== TASK ==
Extract, without alteration, the lines running from the line containing "has width=1300, height=460." up to and including the line containing "click(956, 528)".

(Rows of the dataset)
++++

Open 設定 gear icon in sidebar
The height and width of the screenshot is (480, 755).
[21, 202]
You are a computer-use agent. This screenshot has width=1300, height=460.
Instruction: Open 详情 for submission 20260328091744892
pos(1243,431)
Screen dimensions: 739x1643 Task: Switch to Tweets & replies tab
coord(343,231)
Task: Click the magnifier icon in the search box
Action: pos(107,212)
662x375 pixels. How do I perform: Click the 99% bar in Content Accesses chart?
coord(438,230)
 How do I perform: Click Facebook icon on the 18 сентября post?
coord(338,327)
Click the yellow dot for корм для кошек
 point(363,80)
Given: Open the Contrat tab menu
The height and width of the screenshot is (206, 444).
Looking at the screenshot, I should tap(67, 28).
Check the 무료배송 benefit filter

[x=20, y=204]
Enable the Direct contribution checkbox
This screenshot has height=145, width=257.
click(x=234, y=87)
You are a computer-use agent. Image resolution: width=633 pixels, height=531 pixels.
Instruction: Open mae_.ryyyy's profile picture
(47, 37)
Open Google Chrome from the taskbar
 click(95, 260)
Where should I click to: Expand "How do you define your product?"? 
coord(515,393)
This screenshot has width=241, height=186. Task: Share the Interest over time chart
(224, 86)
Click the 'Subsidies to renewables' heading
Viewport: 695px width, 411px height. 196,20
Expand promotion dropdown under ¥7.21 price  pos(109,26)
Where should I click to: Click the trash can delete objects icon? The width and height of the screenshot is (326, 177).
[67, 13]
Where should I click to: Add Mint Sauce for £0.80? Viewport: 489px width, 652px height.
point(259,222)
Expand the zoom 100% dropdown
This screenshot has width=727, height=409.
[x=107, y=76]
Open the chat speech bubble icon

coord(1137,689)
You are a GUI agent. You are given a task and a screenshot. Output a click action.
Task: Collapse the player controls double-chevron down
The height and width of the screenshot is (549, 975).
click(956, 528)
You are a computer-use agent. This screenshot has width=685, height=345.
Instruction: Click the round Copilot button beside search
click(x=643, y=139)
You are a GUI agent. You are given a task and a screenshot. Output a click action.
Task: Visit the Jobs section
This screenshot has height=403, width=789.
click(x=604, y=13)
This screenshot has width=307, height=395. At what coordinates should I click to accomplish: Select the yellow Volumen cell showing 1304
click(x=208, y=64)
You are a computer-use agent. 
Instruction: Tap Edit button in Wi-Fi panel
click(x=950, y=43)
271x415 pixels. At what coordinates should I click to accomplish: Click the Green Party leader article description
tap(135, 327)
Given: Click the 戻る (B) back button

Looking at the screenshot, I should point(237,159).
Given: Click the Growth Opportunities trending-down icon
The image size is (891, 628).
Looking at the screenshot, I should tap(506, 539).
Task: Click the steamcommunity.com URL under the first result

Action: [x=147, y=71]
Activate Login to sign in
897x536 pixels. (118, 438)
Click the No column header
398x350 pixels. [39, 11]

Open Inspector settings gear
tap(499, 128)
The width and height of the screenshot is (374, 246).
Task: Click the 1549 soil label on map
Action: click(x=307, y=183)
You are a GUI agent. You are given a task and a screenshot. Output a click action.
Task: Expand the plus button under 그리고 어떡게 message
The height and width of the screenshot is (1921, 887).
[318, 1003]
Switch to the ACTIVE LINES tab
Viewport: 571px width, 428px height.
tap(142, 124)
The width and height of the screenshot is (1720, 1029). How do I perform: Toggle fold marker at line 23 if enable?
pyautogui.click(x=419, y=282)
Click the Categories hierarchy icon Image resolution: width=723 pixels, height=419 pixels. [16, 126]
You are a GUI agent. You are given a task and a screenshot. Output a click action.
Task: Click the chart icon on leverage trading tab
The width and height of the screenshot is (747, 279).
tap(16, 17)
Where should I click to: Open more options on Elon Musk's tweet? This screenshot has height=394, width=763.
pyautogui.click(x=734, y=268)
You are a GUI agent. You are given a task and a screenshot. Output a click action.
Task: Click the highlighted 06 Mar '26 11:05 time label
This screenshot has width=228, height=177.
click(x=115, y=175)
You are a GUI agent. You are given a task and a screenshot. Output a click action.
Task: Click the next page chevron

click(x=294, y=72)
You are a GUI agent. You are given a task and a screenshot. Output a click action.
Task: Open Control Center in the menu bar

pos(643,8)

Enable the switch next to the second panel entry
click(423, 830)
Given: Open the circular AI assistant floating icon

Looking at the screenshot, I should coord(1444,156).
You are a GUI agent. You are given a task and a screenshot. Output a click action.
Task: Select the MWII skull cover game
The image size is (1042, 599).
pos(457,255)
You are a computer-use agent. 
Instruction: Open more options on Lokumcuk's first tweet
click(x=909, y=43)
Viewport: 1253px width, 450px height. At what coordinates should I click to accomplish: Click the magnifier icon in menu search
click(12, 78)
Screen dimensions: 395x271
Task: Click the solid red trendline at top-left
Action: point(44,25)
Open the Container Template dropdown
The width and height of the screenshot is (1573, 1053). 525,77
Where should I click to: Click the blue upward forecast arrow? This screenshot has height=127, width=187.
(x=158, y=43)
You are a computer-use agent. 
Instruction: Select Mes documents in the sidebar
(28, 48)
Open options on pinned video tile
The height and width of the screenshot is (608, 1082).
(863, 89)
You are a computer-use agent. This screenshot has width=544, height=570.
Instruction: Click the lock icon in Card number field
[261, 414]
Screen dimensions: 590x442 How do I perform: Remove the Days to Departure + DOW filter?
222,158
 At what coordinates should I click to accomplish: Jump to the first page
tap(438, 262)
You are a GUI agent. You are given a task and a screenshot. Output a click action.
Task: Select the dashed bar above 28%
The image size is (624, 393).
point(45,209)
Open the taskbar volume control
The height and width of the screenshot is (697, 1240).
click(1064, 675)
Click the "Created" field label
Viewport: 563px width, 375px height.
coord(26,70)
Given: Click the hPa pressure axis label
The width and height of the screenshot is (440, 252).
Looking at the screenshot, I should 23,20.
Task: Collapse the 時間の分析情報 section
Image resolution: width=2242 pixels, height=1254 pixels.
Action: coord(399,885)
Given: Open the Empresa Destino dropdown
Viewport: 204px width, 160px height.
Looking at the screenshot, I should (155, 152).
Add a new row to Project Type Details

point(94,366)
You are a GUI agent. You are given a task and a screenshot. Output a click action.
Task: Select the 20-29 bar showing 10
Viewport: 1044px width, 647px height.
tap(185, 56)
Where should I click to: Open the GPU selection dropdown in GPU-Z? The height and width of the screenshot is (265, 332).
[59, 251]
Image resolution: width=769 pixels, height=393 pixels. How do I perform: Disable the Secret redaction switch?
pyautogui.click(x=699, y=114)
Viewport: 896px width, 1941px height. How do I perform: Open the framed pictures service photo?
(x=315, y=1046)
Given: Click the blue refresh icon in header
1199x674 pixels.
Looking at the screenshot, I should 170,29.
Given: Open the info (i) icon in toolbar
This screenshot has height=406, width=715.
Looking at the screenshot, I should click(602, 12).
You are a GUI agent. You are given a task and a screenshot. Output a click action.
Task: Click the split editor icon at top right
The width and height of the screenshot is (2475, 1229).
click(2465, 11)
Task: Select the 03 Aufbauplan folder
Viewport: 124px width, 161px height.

++++

== SOLUTION ==
You are a computer-use agent. This screenshot has width=1300, height=460.
Instruction: Open 详情 for submission 20260328091744892
pos(1243,431)
Screen dimensions: 739x1643 Task: Switch to Tweets & replies tab
coord(343,231)
Task: Click the magnifier icon in the search box
Action: pos(107,212)
662x375 pixels. How do I perform: Click the 99% bar in Content Accesses chart?
coord(438,230)
 How do I perform: Click Facebook icon on the 18 сентября post?
coord(338,327)
Click the yellow dot for корм для кошек
 point(363,80)
Given: Open the Contrat tab menu
The height and width of the screenshot is (206, 444).
Looking at the screenshot, I should tap(67, 28).
Check the 무료배송 benefit filter

[x=20, y=204]
Enable the Direct contribution checkbox
This screenshot has height=145, width=257.
click(x=234, y=87)
You are a computer-use agent. Image resolution: width=633 pixels, height=531 pixels.
Instruction: Open mae_.ryyyy's profile picture
(47, 37)
Open Google Chrome from the taskbar
 click(95, 260)
Where should I click to: Expand "How do you define your product?"? 
coord(515,393)
This screenshot has width=241, height=186. Task: Share the Interest over time chart
(224, 86)
Click the 'Subsidies to renewables' heading
Viewport: 695px width, 411px height. 196,20
Expand promotion dropdown under ¥7.21 price  pos(109,26)
Where should I click to: Click the trash can delete objects icon? The width and height of the screenshot is (326, 177).
[67, 13]
Where should I click to: Add Mint Sauce for £0.80? Viewport: 489px width, 652px height.
point(259,222)
Expand the zoom 100% dropdown
This screenshot has width=727, height=409.
[x=107, y=76]
Open the chat speech bubble icon

coord(1137,689)
You are a GUI agent. You are given a task and a screenshot. Output a click action.
Task: Collapse the player controls double-chevron down
The height and width of the screenshot is (549, 975).
click(956, 528)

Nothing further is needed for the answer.